## Work to be completed
Return the records verbatim.

[Stored data entries]
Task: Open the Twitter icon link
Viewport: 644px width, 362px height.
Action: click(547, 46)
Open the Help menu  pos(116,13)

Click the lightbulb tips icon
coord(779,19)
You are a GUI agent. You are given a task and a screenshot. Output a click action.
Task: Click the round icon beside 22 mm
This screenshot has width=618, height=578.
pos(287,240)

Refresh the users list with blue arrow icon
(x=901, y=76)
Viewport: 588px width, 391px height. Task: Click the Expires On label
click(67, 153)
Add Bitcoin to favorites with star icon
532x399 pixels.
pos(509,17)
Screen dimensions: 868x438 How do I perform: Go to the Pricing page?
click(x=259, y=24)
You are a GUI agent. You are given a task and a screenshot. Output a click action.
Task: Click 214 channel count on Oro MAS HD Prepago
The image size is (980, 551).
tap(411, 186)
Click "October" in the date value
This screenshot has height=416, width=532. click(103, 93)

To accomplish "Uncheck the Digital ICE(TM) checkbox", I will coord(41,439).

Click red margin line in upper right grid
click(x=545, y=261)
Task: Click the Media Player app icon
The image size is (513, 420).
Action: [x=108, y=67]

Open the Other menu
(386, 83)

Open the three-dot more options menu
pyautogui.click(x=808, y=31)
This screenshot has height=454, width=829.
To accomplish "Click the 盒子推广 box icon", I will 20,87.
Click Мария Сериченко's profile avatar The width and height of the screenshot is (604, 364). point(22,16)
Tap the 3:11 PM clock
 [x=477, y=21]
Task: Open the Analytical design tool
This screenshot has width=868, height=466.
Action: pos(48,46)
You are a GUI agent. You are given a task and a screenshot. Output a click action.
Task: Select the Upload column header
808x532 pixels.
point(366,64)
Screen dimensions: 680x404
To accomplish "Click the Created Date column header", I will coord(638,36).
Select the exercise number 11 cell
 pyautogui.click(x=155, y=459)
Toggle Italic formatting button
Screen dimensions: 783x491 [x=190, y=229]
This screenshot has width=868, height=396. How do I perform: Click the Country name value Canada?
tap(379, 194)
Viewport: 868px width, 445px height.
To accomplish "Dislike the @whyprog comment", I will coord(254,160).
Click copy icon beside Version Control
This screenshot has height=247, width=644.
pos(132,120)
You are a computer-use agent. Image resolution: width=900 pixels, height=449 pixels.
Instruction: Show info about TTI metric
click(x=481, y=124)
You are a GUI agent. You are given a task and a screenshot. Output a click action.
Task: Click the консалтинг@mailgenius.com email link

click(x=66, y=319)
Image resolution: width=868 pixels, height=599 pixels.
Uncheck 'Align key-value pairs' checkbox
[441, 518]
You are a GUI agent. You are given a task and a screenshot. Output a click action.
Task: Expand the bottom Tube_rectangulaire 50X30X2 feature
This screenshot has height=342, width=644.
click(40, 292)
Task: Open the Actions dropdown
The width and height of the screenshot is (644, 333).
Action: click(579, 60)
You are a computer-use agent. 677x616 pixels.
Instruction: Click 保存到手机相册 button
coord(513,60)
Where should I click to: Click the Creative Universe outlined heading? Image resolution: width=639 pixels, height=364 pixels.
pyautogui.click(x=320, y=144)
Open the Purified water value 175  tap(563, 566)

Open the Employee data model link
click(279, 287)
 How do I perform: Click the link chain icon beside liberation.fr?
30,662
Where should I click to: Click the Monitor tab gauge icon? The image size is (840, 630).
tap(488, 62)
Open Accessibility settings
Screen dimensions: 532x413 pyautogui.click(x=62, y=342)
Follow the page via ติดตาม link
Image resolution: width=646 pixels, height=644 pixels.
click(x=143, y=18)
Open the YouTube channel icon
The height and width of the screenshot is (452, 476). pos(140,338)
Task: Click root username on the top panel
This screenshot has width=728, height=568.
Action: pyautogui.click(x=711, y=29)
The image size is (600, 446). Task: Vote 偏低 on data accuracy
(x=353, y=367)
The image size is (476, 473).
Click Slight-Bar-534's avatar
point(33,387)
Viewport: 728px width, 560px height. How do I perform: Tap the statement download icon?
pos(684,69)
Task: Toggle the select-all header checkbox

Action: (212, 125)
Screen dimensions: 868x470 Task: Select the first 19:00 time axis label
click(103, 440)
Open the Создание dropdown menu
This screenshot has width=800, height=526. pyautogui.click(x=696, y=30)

## Solved problem
Task: Open the Twitter icon link
Viewport: 644px width, 362px height.
Action: click(547, 46)
Open the Help menu  pos(116,13)

Click the lightbulb tips icon
coord(779,19)
You are a GUI agent. You are given a task and a screenshot. Output a click action.
Task: Click the round icon beside 22 mm
This screenshot has width=618, height=578.
pos(287,240)

Refresh the users list with blue arrow icon
(x=901, y=76)
Viewport: 588px width, 391px height. Task: Click the Expires On label
click(67, 153)
Add Bitcoin to favorites with star icon
532x399 pixels.
pos(509,17)
Screen dimensions: 868x438 How do I perform: Go to the Pricing page?
click(x=259, y=24)
You are a GUI agent. You are given a task and a screenshot. Output a click action.
Task: Click 214 channel count on Oro MAS HD Prepago
The image size is (980, 551).
tap(411, 186)
Click "October" in the date value
This screenshot has height=416, width=532. click(103, 93)

To accomplish "Uncheck the Digital ICE(TM) checkbox", I will coord(41,439).

Click red margin line in upper right grid
click(x=545, y=261)
Task: Click the Media Player app icon
The image size is (513, 420).
Action: [x=108, y=67]

Open the Other menu
(386, 83)

Open the three-dot more options menu
pyautogui.click(x=808, y=31)
This screenshot has height=454, width=829.
To accomplish "Click the 盒子推广 box icon", I will 20,87.
Click Мария Сериченко's profile avatar The width and height of the screenshot is (604, 364). point(22,16)
Tap the 3:11 PM clock
 [x=477, y=21]
Task: Open the Analytical design tool
This screenshot has width=868, height=466.
Action: pos(48,46)
You are a GUI agent. You are given a task and a screenshot. Output a click action.
Task: Select the Upload column header
808x532 pixels.
point(366,64)
Screen dimensions: 680x404
To accomplish "Click the Created Date column header", I will coord(638,36).
Select the exercise number 11 cell
 pyautogui.click(x=155, y=459)
Toggle Italic formatting button
Screen dimensions: 783x491 [x=190, y=229]
This screenshot has width=868, height=396. How do I perform: Click the Country name value Canada?
tap(379, 194)
Viewport: 868px width, 445px height.
To accomplish "Dislike the @whyprog comment", I will coord(254,160).
Click copy icon beside Version Control
This screenshot has height=247, width=644.
pos(132,120)
You are a computer-use agent. Image resolution: width=900 pixels, height=449 pixels.
Instruction: Show info about TTI metric
click(x=481, y=124)
You are a GUI agent. You are given a task and a screenshot. Output a click action.
Task: Click the консалтинг@mailgenius.com email link

click(x=66, y=319)
Image resolution: width=868 pixels, height=599 pixels.
Uncheck 'Align key-value pairs' checkbox
[441, 518]
You are a GUI agent. You are given a task and a screenshot. Output a click action.
Task: Expand the bottom Tube_rectangulaire 50X30X2 feature
This screenshot has height=342, width=644.
click(40, 292)
Task: Open the Actions dropdown
The width and height of the screenshot is (644, 333).
Action: click(579, 60)
You are a computer-use agent. 677x616 pixels.
Instruction: Click 保存到手机相册 button
coord(513,60)
Where should I click to: Click the Creative Universe outlined heading? Image resolution: width=639 pixels, height=364 pixels.
pyautogui.click(x=320, y=144)
Open the Purified water value 175  tap(563, 566)

Open the Employee data model link
click(279, 287)
 How do I perform: Click the link chain icon beside liberation.fr?
30,662
Where should I click to: Click the Monitor tab gauge icon? The image size is (840, 630).
tap(488, 62)
Open Accessibility settings
Screen dimensions: 532x413 pyautogui.click(x=62, y=342)
Follow the page via ติดตาม link
Image resolution: width=646 pixels, height=644 pixels.
click(x=143, y=18)
Open the YouTube channel icon
The height and width of the screenshot is (452, 476). pos(140,338)
Task: Click root username on the top panel
This screenshot has width=728, height=568.
Action: pyautogui.click(x=711, y=29)
The image size is (600, 446). Task: Vote 偏低 on data accuracy
(x=353, y=367)
The image size is (476, 473).
Click Slight-Bar-534's avatar
point(33,387)
Viewport: 728px width, 560px height. How do I perform: Tap the statement download icon?
pos(684,69)
Task: Toggle the select-all header checkbox

Action: (212, 125)
Screen dimensions: 868x470 Task: Select the first 19:00 time axis label
click(103, 440)
Open the Создание dropdown menu
This screenshot has width=800, height=526. pyautogui.click(x=696, y=30)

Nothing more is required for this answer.